Information provided:
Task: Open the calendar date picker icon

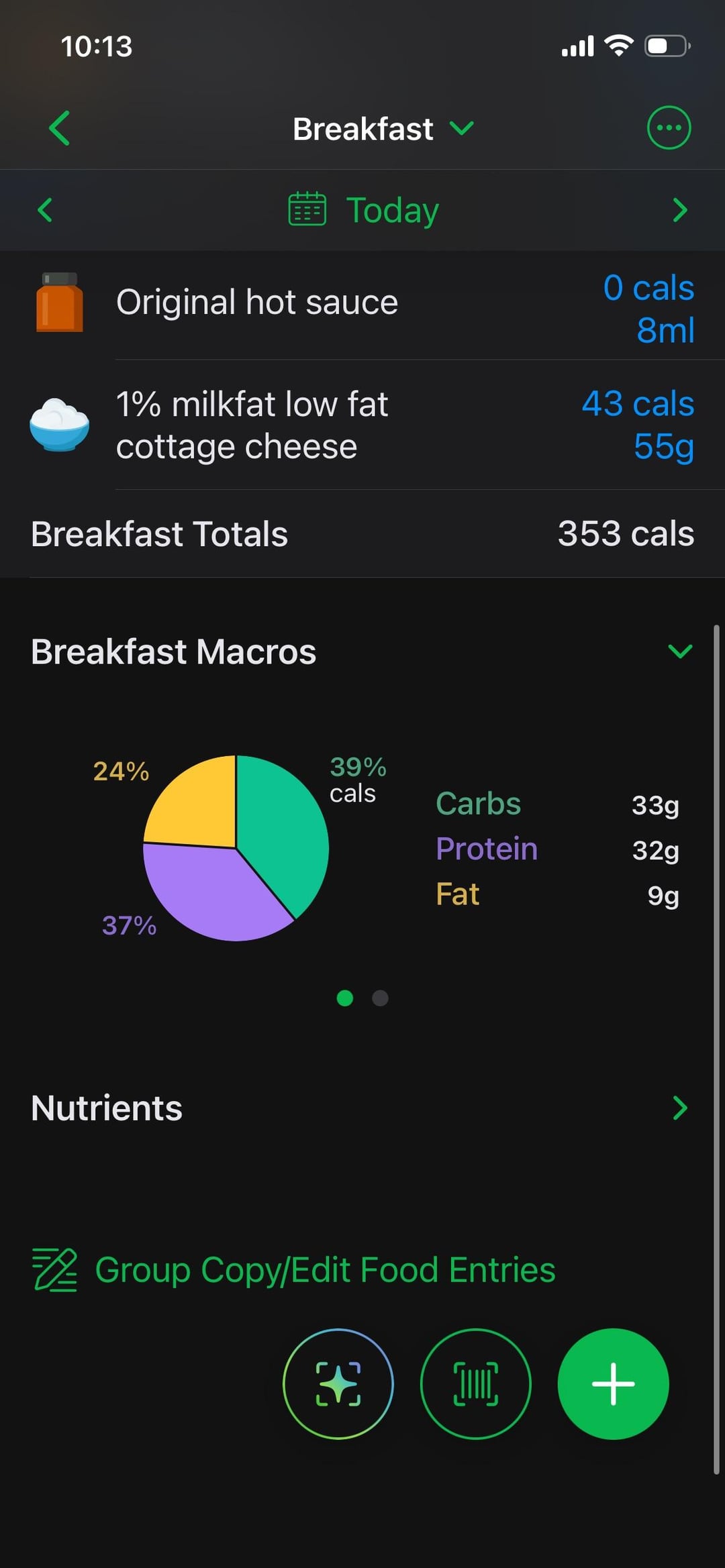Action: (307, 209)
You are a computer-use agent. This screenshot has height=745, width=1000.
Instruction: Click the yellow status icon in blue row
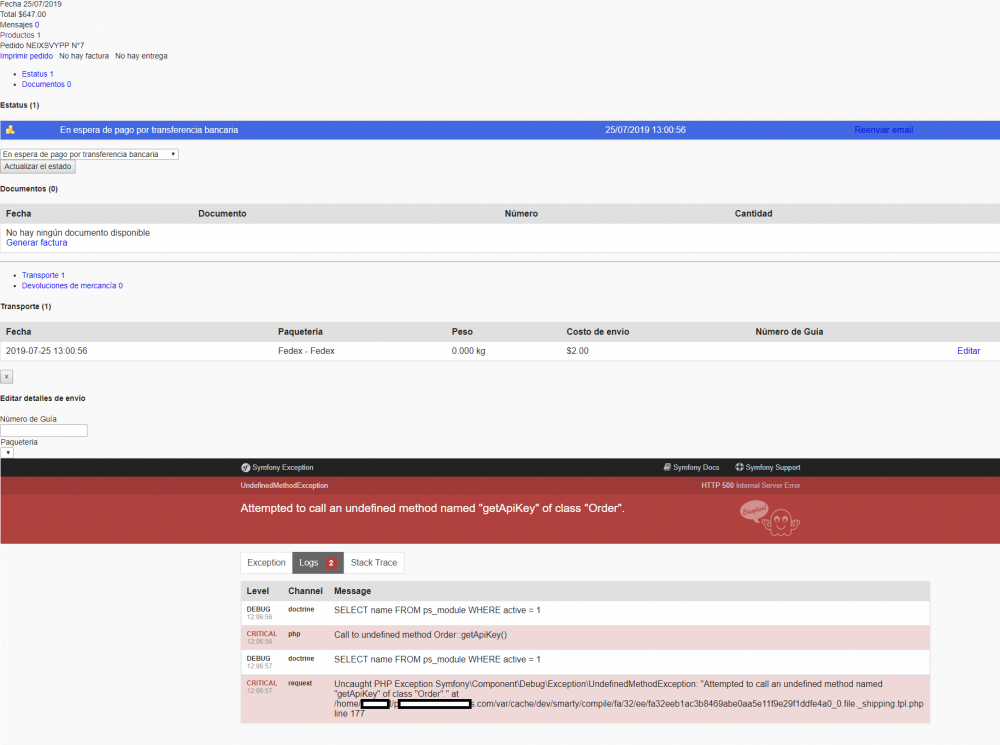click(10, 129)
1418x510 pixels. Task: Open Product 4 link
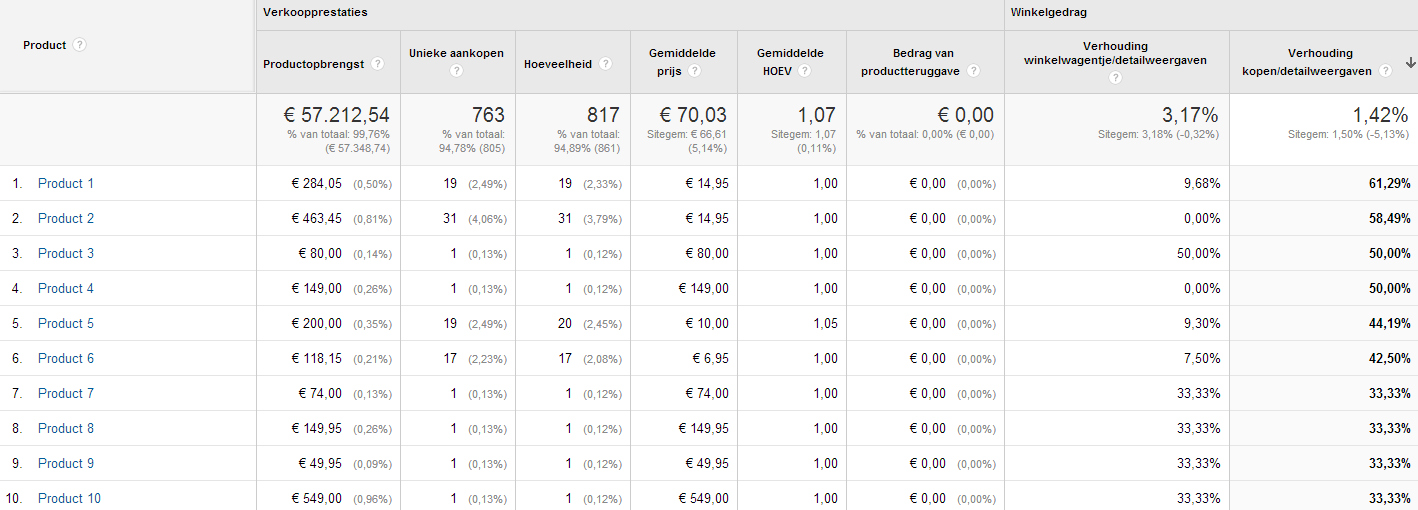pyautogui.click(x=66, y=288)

Exercise directions:
This task calls for the records to be copied exactly, without pictures.

Problem solution:
Task: Open the calendar date picker icon

Action: (307, 209)
You are a computer-use agent. This screenshot has height=745, width=1000.
Instruction: Click the yellow status icon in blue row
click(10, 129)
1418x510 pixels. Task: Open Product 4 link
pyautogui.click(x=66, y=288)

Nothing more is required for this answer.